ByKolles, a perennial underachiever in the WEC, proved that it had made progress, too. Its ENSO CLM was within eight tenths of the privateer pace.

The privateers racked up some decent mileage, too. Should Toyota trip up, their goal of being ready to pick up the pieces looks to be attainable.

AND THE BIG ONE
Toyota knows that the Le Mans 24 Hours is its race to lose. That explains a dramatic rethink in how it has gone about its preparations for a race it has somehow failed to win during its long history at the pinnacle of world sports car racing.

It hasn’t just been pounding relentlessly around the test track to prove the reliability of the latest version of the TS050. It has also been throwing the kind of curveball that scuppered its Le Mans victory chances in 2014, 2016 and 2017 into the mix. “Fake problems” is how Vasselon has described them.

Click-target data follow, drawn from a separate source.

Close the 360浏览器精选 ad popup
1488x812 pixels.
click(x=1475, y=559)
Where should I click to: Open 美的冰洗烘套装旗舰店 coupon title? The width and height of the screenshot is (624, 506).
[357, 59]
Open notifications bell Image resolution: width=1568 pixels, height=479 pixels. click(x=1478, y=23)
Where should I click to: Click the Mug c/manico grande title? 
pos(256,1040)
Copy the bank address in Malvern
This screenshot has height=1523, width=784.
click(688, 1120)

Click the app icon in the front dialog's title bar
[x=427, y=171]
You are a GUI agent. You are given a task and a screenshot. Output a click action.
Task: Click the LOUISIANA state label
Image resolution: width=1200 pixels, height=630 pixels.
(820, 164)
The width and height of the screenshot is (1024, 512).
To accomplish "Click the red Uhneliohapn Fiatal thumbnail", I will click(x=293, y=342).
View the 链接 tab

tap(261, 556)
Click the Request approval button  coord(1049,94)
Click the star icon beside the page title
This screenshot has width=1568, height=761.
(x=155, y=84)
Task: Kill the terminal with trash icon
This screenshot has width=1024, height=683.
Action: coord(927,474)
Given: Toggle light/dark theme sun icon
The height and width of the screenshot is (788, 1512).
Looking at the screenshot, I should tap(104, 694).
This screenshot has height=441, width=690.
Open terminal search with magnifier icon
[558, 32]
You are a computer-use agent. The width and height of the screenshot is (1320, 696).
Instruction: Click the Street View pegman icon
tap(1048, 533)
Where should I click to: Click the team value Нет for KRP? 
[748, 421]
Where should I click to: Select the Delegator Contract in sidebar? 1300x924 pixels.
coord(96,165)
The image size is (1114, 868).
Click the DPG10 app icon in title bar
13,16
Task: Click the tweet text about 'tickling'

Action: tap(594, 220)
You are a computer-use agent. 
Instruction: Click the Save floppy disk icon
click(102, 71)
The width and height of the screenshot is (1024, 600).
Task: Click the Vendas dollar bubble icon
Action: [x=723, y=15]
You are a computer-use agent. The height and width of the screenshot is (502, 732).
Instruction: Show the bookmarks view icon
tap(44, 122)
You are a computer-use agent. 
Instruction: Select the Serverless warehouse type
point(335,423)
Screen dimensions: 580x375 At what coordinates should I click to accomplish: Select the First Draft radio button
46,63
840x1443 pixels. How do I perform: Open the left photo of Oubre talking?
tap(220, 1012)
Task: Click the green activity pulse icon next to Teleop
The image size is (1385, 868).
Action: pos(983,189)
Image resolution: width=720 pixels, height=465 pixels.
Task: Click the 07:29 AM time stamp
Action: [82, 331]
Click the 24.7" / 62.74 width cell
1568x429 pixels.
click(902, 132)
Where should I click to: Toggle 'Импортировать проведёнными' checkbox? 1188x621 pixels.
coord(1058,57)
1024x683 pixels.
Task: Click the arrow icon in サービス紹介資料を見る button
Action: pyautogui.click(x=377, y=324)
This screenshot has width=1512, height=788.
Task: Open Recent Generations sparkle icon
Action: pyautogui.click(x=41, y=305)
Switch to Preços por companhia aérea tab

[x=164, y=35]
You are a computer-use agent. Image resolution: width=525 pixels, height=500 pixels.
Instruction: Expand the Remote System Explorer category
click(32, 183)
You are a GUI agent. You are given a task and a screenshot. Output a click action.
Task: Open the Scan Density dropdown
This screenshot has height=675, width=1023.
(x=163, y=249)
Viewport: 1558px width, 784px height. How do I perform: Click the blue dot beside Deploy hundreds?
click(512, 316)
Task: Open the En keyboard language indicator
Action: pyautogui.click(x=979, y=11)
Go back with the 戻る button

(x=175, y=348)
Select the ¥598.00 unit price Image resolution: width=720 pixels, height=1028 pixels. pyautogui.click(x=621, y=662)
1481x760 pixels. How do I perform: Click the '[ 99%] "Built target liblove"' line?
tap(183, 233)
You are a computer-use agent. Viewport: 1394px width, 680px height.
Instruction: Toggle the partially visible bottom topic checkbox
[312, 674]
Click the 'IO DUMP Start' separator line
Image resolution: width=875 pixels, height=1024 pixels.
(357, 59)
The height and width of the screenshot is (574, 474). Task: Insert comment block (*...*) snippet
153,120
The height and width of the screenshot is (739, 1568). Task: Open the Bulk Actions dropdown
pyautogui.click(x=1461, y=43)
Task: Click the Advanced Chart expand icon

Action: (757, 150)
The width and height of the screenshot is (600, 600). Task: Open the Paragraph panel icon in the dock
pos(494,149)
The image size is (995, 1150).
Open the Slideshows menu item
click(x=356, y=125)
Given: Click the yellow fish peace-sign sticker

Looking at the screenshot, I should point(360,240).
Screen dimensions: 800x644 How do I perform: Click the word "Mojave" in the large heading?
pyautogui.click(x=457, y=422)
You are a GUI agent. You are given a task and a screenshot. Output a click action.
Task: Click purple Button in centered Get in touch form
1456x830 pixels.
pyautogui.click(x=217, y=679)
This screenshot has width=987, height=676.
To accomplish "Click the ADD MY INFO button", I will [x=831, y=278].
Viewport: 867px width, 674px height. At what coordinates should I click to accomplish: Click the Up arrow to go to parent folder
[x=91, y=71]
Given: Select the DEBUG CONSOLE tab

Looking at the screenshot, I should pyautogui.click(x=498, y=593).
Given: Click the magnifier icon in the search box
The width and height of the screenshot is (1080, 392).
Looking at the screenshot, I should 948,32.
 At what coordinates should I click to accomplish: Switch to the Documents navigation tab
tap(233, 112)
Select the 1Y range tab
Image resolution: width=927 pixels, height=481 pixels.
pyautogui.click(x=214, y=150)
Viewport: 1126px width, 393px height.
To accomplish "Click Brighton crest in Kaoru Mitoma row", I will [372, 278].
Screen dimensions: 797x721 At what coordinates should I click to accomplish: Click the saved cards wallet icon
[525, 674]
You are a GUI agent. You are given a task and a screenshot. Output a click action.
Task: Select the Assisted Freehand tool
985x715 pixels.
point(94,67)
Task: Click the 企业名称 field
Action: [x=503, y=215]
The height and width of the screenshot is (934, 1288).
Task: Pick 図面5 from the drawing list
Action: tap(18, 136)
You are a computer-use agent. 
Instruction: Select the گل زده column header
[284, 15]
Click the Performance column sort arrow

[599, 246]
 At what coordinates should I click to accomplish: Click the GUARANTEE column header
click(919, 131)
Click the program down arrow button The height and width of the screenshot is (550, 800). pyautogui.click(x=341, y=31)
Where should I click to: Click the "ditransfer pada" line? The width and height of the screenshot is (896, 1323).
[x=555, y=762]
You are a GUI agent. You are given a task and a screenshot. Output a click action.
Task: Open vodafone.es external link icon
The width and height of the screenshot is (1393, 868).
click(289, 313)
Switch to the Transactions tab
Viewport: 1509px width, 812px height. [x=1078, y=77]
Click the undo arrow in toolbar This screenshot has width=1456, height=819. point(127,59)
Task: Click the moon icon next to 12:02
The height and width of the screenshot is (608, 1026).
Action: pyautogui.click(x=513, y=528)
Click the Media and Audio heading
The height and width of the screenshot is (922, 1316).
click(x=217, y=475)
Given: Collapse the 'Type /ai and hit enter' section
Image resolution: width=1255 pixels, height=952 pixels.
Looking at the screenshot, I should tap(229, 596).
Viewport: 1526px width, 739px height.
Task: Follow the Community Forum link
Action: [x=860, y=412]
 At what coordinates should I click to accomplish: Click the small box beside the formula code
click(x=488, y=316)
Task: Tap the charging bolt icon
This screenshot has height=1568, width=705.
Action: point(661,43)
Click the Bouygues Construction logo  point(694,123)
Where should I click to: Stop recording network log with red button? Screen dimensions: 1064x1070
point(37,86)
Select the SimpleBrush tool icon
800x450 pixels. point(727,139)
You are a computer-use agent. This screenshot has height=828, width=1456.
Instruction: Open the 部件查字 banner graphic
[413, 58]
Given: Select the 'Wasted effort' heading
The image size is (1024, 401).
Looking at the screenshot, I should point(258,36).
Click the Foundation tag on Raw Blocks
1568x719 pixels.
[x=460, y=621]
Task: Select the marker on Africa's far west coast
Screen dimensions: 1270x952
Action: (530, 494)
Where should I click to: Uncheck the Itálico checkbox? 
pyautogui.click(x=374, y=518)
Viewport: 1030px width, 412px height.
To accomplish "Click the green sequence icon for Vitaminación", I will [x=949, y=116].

“We did not need as much mileage as the year before, so we have sacrificed mileage to train the team to handle fake problems,” he explained. “The target was to learn to handle the unexpected and it worked quite well. The exceptional is now not so exceptional.”

As many as 25 weird and wonderful scenarios have been concocted by Toyota’s engineers. These have included simple things like cutting radio communication with the driver during the stint to sending the car out of the pits to complete a lap with a wheel missing!

But Vasselon points out that dealing with the unexpected in the controlled conditions of a test is quite different to overcoming issues in the heat of the battle. Nor should we forget that a modern P1 hybrid is an ultra-complicated piece of machinery with much more to go wrong than a more conventional car. 

“Our cars are so complex,” says Toyota stalwart Sébastien Buemi, who missed out on Le Mans victory six minutes from the chequered flag in 2016 with a fractured pipe in the engine ancillaries. “We have electric motors at the front and rear, differentials at the front and rear, a battery and all the complicated electronics.

“We have a car that is a tiny bit quicker than our rivals according to the regulations, but so many times more complicated. That means a lot more chance of having a problem.”

That might well provide the narrative of the 2018/19 WEC superseason.